Outra ação de extensão da UFMG, também articulada com o Zanmi, é a Clínica de Trabalho Escravo e Tráfico de Pessoas da Faculdade de Direito e Ciências do Estado. Alunos de graduação, orientados por professores, ministram aulas de direito do trabalho para a comunidade haitiana.
Duas visões
Essa atuação conjunta favorece a acolhida de imigrantes. É o caso de Fritz Pascal, 32 anos. Advogado, trabalha como carregador na Ceasa (Centrais de Abastecimento de Minas Gerais), desde que chegou ao Brasil, há um ano e quatro meses. “Meu pai é médico, minha mãe, professora, sou de uma família com recursos, mas, depois do terremoto que fez mais de 300 mil mortos e destruiu Porto Príncipe, perdi tudo, muita gente morreu. Aqui moro em Ribeirão das Neves, acordo às 2h15 da manhã para pegar serviço das 4h às 15h, de segunda a sábado. São quase 12 horas de trabalho, não se tem tempo para mais nada. Estou fazendo o esforço de estudar português para mudar minha vida”, revela.

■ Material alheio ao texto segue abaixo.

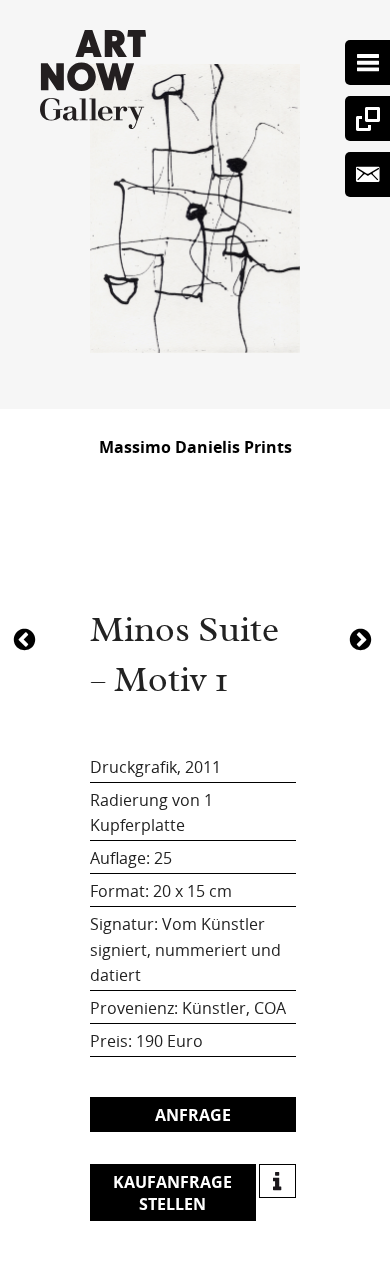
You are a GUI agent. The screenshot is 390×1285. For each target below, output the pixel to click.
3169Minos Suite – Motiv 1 (363, 638)
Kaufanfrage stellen (172, 1193)
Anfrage (193, 1115)
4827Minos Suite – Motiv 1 (27, 638)
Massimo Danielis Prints (195, 447)
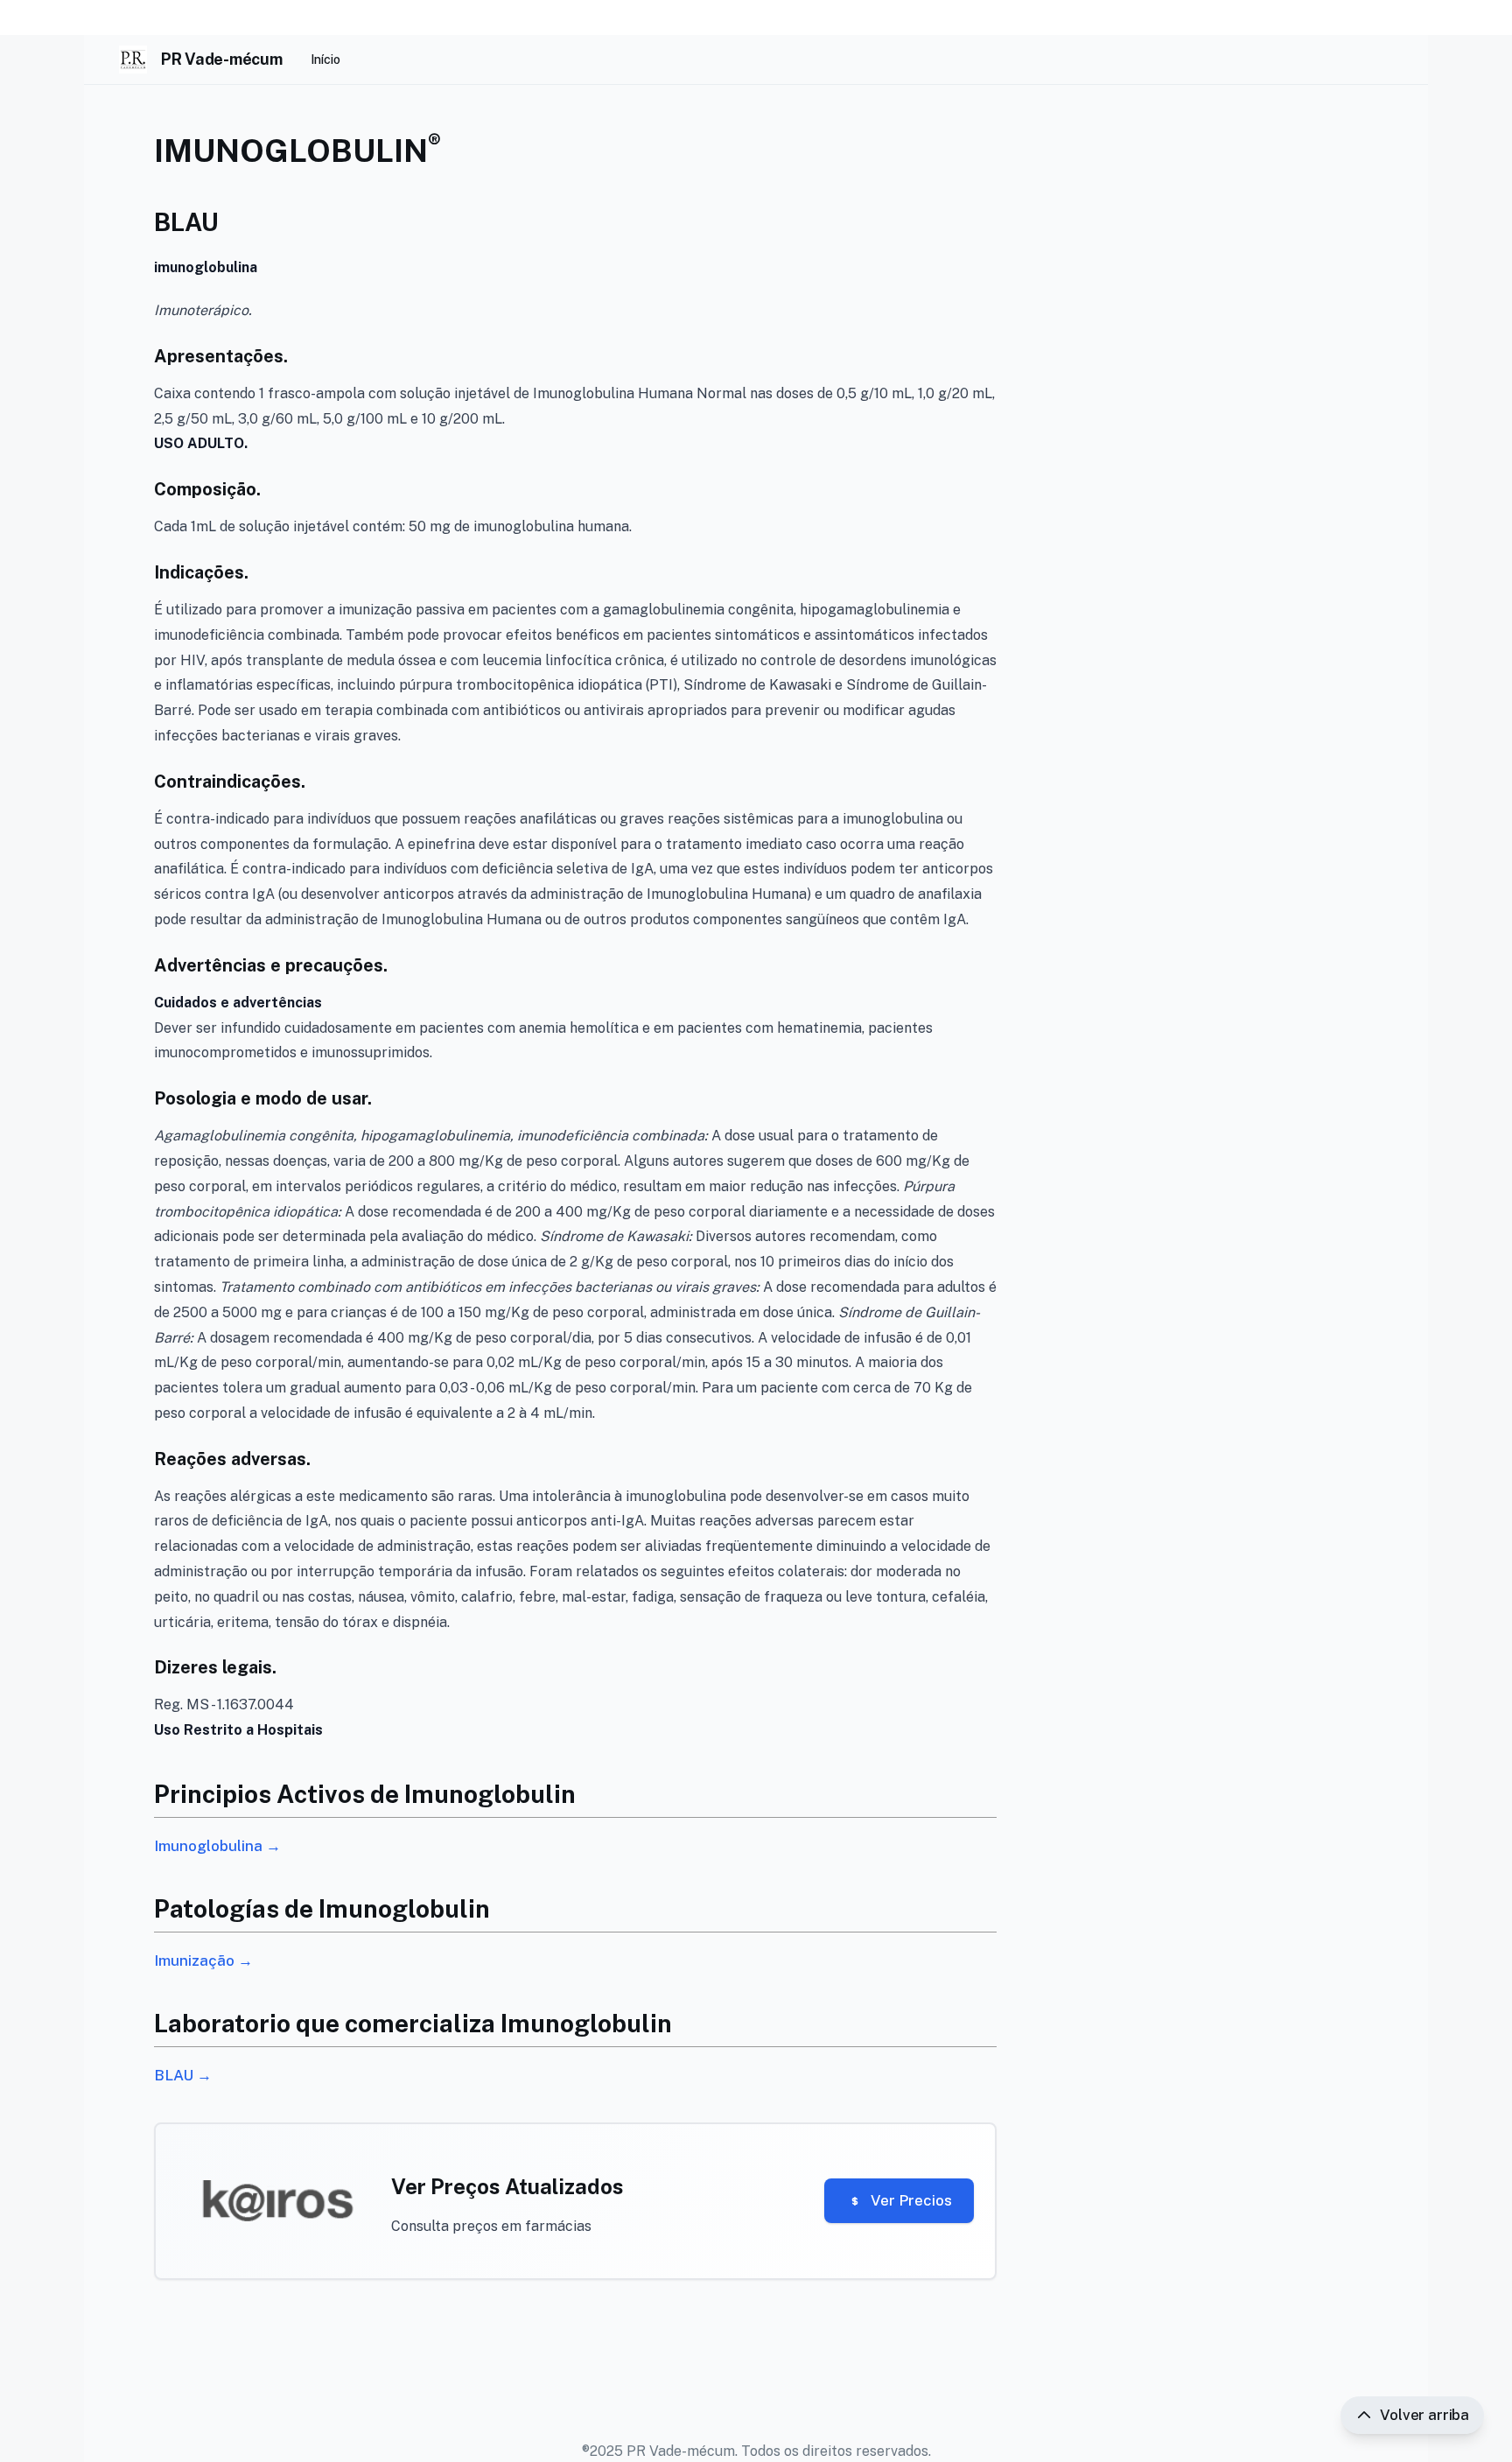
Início (325, 60)
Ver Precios (911, 2200)
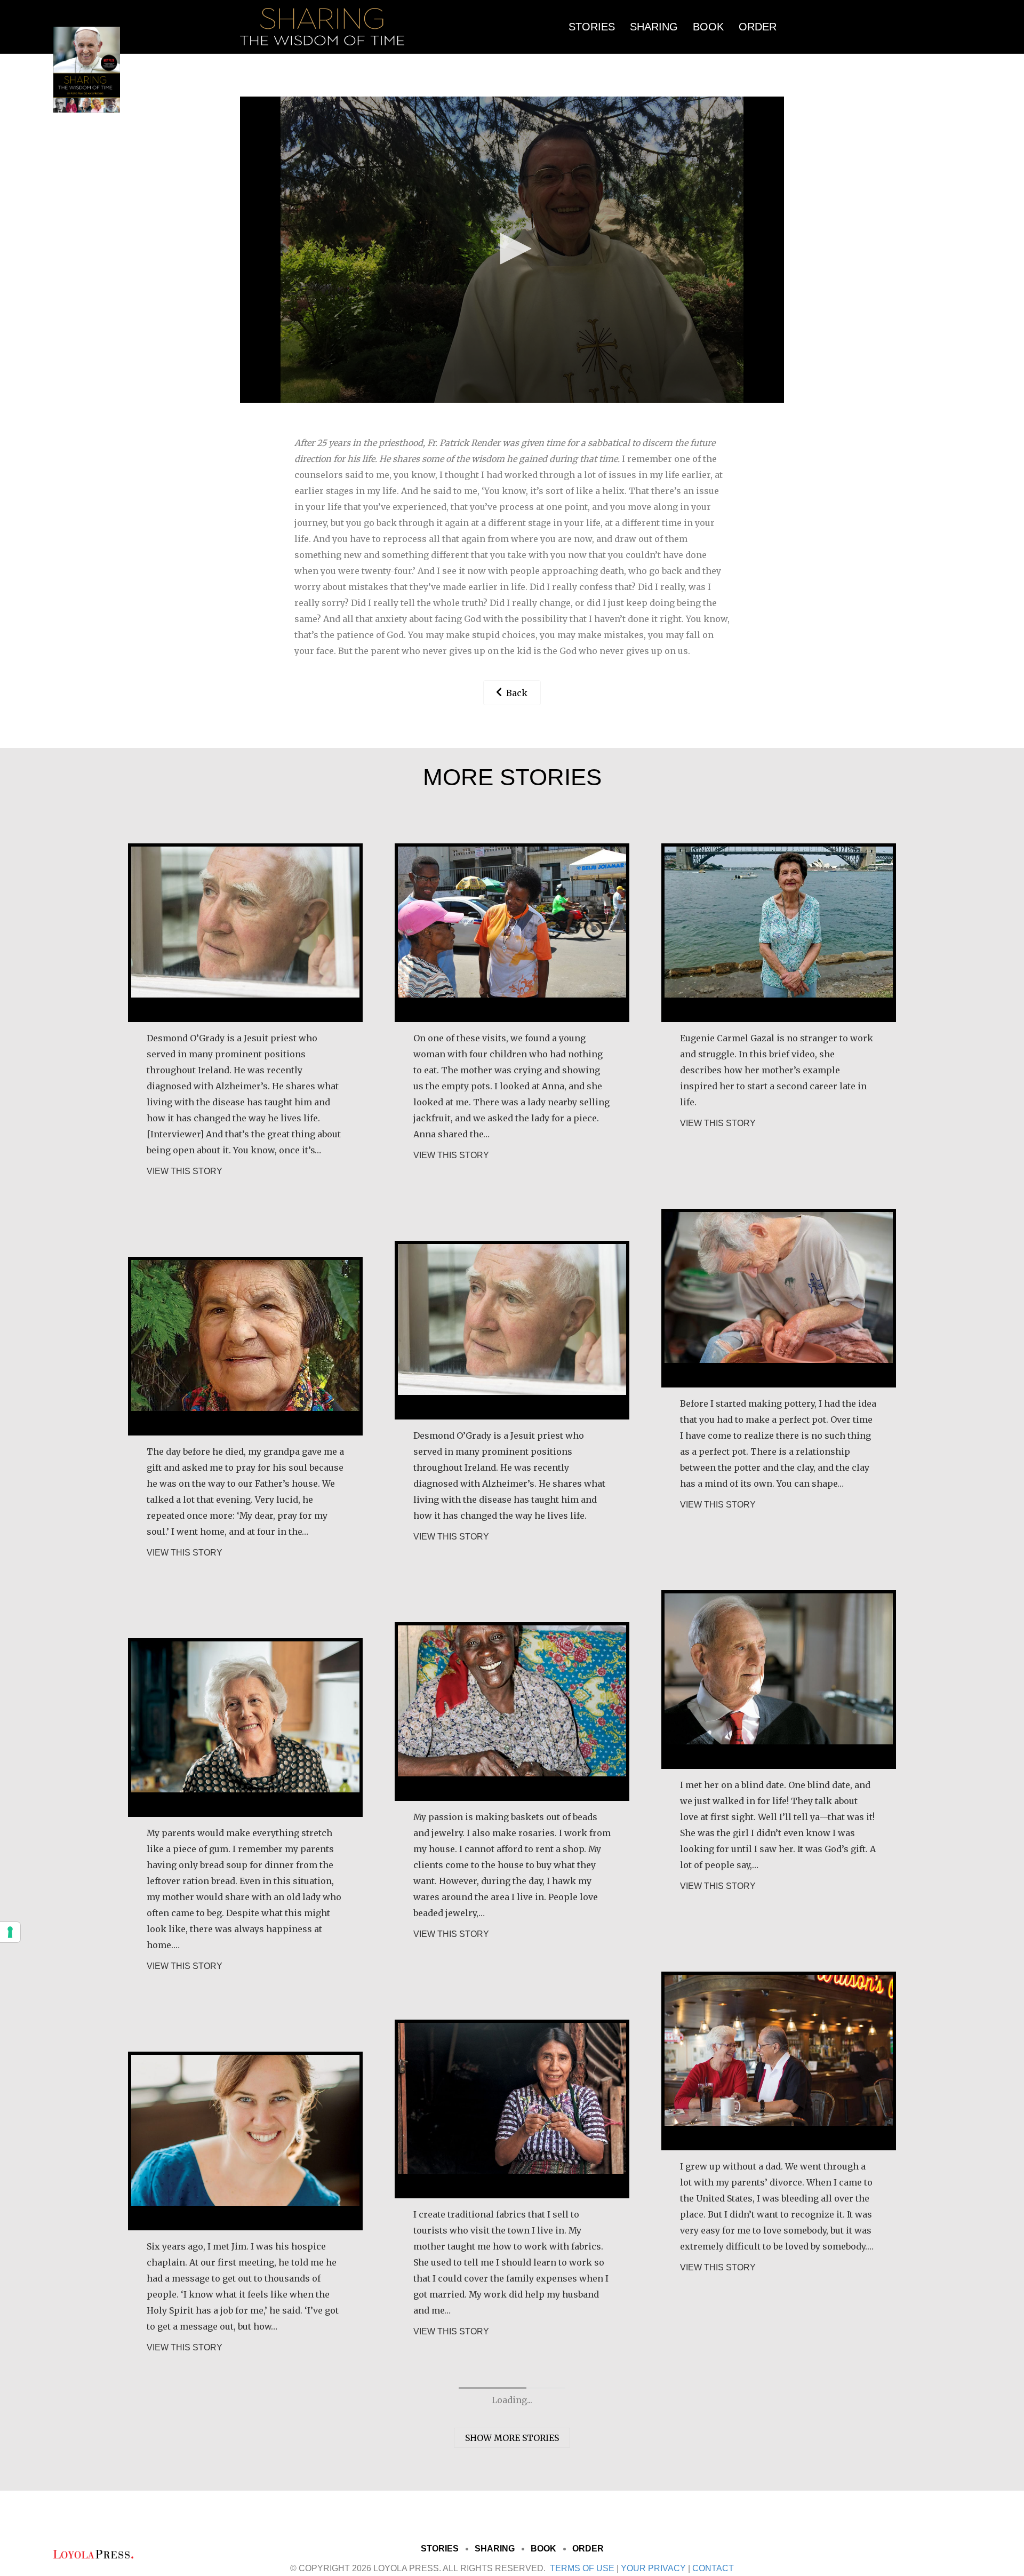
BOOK (708, 27)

Para Pascal, o mais difícil não é o peso das caixas de alimentos, mas o da discriminação. “Trabalho é liberdade, não devemos ter vergonha, mas tenho um curso superior, e as pessoas que trabalham comigo não acreditam. Todos os dias me chamam de burro e escravo e perguntam: você saiu de lá porque estava comendo pedra?. Lá tem carro? Tem moto? O Haiti é um país pobre, mas temos coisas. Aqui no Brasil não me sinto muito bem”, desabafa.
“Considero BH outra cultura, totalmente diferente da minha, as pessoas reagem de maneira diferente, mas os brasileiros são hospitaleiros, minha adaptação está sendo tranquila, e o Brasil tem sido acolhedor”
Situação mais favorável é vivenciada pelo haitiano Clones Estimante, de 26 anos, que veio estudar por recomendação do primo. Formado em Ciência da Educação, chegou ao Brasil há um ano e três meses e, além de frequentar as aulas de português, ganha a vida dando aulas particulares de francês em uma escola de idiomas em Betim. Seu objetivo é trabalhar no Reino Unido como intérprete de línguas. “A língua não é um problema, pois gosto e quero trabalhar com isso”, diz. “Comecei a estudar sozinho ouvindo rádio e vendo TV, percebendo algumas semelhanças de palavras, que variavam apenas nas terminações como possibilidade/possibilité e comunicação/communication.”
Em situação regular em Belo Horizonte, Clones tem uma visão positiva. “Considero BH outra cultura, totalmente diferente da minha, as pessoas reagem de maneira diferente, mas os brasileiros são hospitaleiros, minha adaptação está sendo tranquila, e o Brasil tem sido acolhedor”, pondera.